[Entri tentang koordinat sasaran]
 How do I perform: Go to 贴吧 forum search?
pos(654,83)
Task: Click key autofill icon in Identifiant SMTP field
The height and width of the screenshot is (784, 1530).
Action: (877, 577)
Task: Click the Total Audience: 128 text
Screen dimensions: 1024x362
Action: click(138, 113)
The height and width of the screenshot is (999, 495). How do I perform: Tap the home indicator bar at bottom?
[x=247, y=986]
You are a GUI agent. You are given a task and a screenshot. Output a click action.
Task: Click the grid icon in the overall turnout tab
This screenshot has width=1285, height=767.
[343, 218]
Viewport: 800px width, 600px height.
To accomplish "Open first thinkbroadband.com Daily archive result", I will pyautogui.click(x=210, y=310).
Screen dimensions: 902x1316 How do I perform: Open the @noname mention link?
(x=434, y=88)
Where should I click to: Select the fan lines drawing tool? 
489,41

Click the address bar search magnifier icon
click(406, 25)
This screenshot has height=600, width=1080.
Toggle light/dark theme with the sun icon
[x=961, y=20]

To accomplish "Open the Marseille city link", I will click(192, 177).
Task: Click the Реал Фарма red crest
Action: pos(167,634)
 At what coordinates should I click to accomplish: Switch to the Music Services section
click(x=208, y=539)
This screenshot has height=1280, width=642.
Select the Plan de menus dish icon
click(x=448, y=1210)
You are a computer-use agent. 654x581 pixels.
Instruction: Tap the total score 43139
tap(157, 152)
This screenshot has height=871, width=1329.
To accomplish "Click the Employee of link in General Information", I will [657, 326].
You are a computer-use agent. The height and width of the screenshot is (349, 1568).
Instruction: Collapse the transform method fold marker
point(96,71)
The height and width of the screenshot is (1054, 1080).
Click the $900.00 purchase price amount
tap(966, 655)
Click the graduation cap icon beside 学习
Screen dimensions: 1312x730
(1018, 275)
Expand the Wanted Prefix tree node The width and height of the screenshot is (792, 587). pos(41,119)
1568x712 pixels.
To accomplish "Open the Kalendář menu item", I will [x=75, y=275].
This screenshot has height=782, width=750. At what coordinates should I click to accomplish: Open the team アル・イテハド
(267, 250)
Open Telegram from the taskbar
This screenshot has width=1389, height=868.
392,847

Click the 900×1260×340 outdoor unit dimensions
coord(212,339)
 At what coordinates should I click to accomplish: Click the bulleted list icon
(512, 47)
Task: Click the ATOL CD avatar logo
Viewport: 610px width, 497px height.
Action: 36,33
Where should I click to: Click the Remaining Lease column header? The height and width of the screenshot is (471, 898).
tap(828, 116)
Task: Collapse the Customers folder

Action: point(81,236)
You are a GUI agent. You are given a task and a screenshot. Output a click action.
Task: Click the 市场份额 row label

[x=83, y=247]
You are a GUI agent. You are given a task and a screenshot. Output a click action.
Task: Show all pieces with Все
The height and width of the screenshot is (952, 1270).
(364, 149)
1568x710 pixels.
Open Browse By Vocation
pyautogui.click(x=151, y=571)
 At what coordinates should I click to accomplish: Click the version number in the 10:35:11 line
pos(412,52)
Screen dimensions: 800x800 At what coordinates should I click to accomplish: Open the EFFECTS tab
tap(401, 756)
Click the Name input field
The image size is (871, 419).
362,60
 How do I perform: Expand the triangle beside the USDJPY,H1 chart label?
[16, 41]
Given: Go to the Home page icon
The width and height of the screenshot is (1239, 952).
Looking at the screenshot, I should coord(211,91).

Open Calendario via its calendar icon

◆ **Ketentuan Tugas**:
Tuliskan kembali semua baris materi di atas tanpa mengubah satu karakter pun.

◆ **Hasil Tugas**:
 How do I perform: Go to 贴吧 forum search?
pos(654,83)
Task: Click key autofill icon in Identifiant SMTP field
The height and width of the screenshot is (784, 1530).
Action: (877, 577)
Task: Click the Total Audience: 128 text
Screen dimensions: 1024x362
Action: click(138, 113)
The height and width of the screenshot is (999, 495). How do I perform: Tap the home indicator bar at bottom?
[x=247, y=986]
You are a GUI agent. You are given a task and a screenshot. Output a click action.
Task: Click the grid icon in the overall turnout tab
This screenshot has width=1285, height=767.
[343, 218]
Viewport: 800px width, 600px height.
To accomplish "Open first thinkbroadband.com Daily archive result", I will pyautogui.click(x=210, y=310).
Screen dimensions: 902x1316 How do I perform: Open the @noname mention link?
(x=434, y=88)
Where should I click to: Select the fan lines drawing tool? 
489,41

Click the address bar search magnifier icon
click(406, 25)
This screenshot has height=600, width=1080.
Toggle light/dark theme with the sun icon
[x=961, y=20]

To accomplish "Open the Marseille city link", I will click(192, 177).
Task: Click the Реал Фарма red crest
Action: pos(167,634)
 At what coordinates should I click to accomplish: Switch to the Music Services section
click(x=208, y=539)
This screenshot has height=1280, width=642.
Select the Plan de menus dish icon
click(x=448, y=1210)
You are a computer-use agent. 654x581 pixels.
Instruction: Tap the total score 43139
tap(157, 152)
This screenshot has height=871, width=1329.
To accomplish "Click the Employee of link in General Information", I will [657, 326].
You are a computer-use agent. The height and width of the screenshot is (349, 1568).
Instruction: Collapse the transform method fold marker
point(96,71)
The height and width of the screenshot is (1054, 1080).
Click the $900.00 purchase price amount
tap(966, 655)
Click the graduation cap icon beside 学习
Screen dimensions: 1312x730
(1018, 275)
Expand the Wanted Prefix tree node The width and height of the screenshot is (792, 587). pos(41,119)
1568x712 pixels.
To accomplish "Open the Kalendář menu item", I will [x=75, y=275].
This screenshot has height=782, width=750. At what coordinates should I click to accomplish: Open the team アル・イテハド
(267, 250)
Open Telegram from the taskbar
This screenshot has width=1389, height=868.
392,847

Click the 900×1260×340 outdoor unit dimensions
coord(212,339)
 At what coordinates should I click to accomplish: Click the bulleted list icon
(512, 47)
Task: Click the ATOL CD avatar logo
Viewport: 610px width, 497px height.
Action: 36,33
Where should I click to: Click the Remaining Lease column header? The height and width of the screenshot is (471, 898).
tap(828, 116)
Task: Collapse the Customers folder

Action: point(81,236)
You are a GUI agent. You are given a task and a screenshot. Output a click action.
Task: Click the 市场份额 row label

[x=83, y=247]
You are a GUI agent. You are given a task and a screenshot. Output a click action.
Task: Show all pieces with Все
The height and width of the screenshot is (952, 1270).
(364, 149)
1568x710 pixels.
Open Browse By Vocation
pyautogui.click(x=151, y=571)
 At what coordinates should I click to accomplish: Click the version number in the 10:35:11 line
pos(412,52)
Screen dimensions: 800x800 At what coordinates should I click to accomplish: Open the EFFECTS tab
tap(401, 756)
Click the Name input field
The image size is (871, 419).
362,60
 How do I perform: Expand the triangle beside the USDJPY,H1 chart label?
[16, 41]
Given: Go to the Home page icon
The width and height of the screenshot is (1239, 952).
Looking at the screenshot, I should coord(211,91).

Open Calendario via its calendar icon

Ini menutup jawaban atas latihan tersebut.